───── Task data ─────
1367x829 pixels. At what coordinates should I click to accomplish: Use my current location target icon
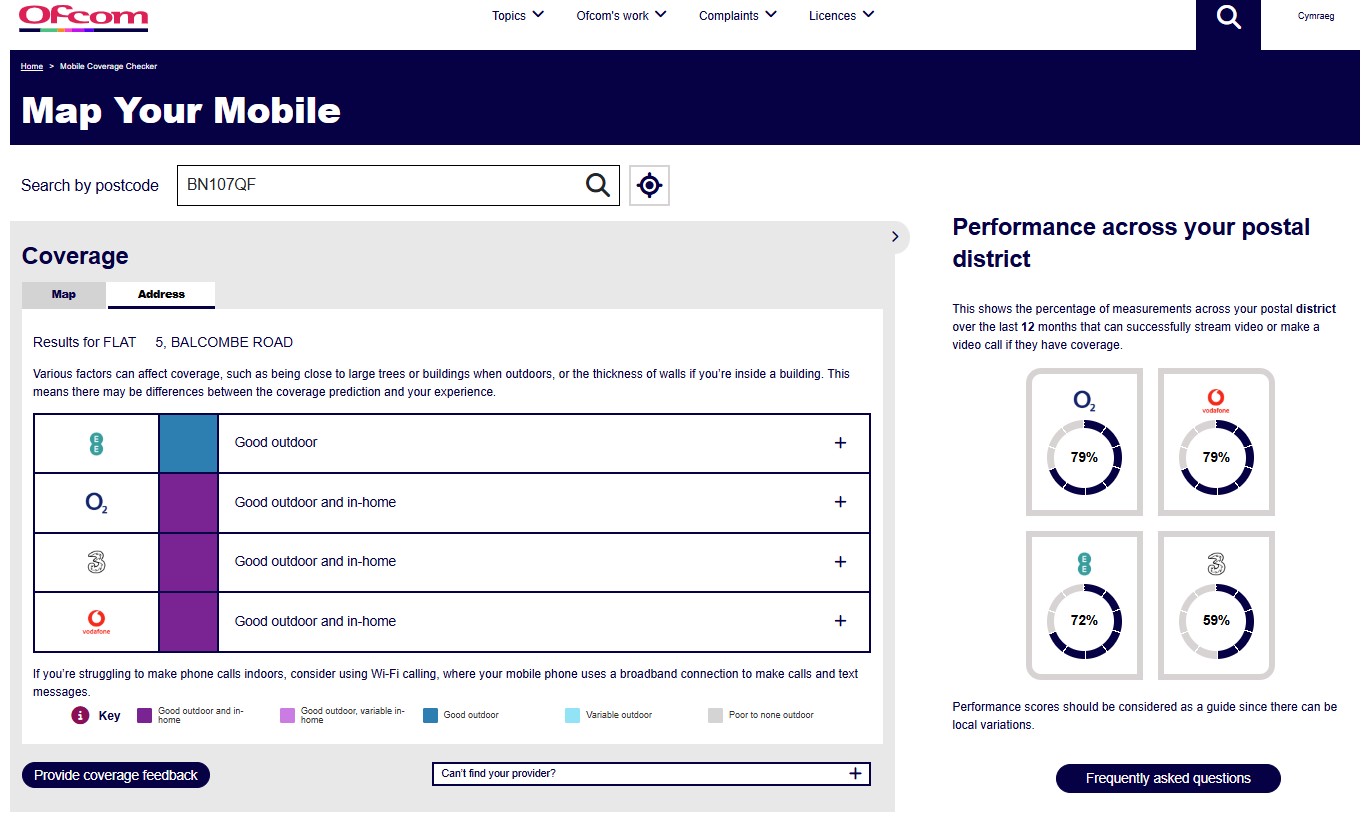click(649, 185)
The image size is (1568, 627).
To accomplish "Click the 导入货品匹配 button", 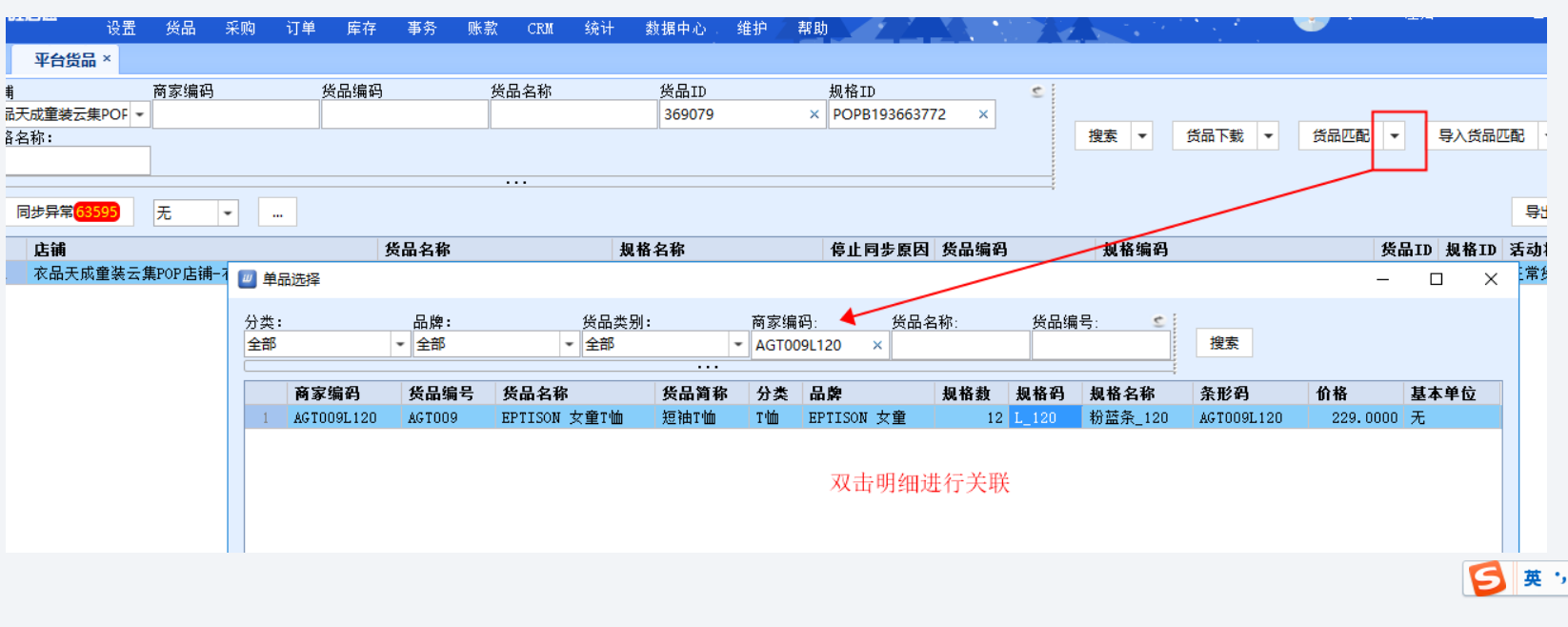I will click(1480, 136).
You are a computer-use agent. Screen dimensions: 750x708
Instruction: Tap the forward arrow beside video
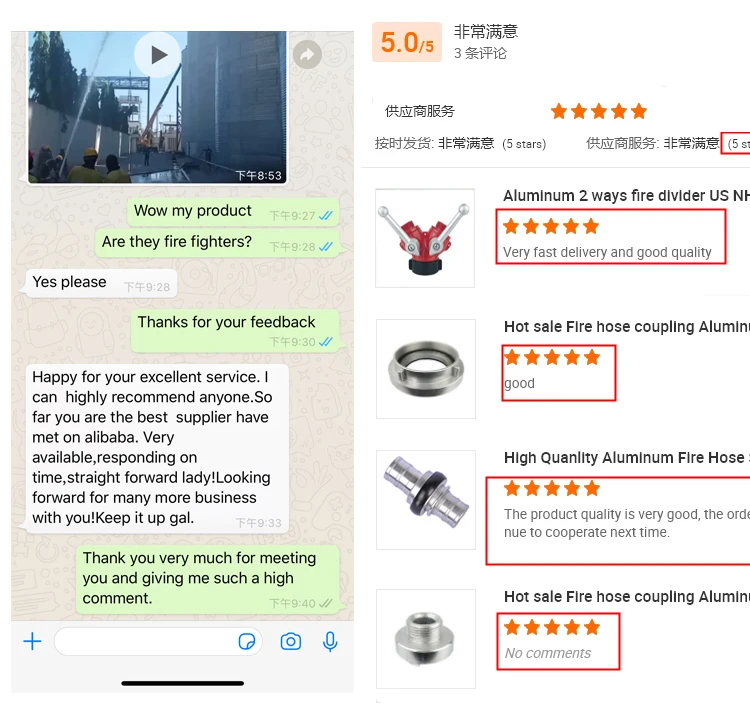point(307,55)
─────
Assigned task
Take the lines from the one containing "Instruction: Tap the" through the final line of the listing above and print them exactly, including both ends but no pictures.

Response area
Instruction: Tap the forward arrow beside video
point(307,55)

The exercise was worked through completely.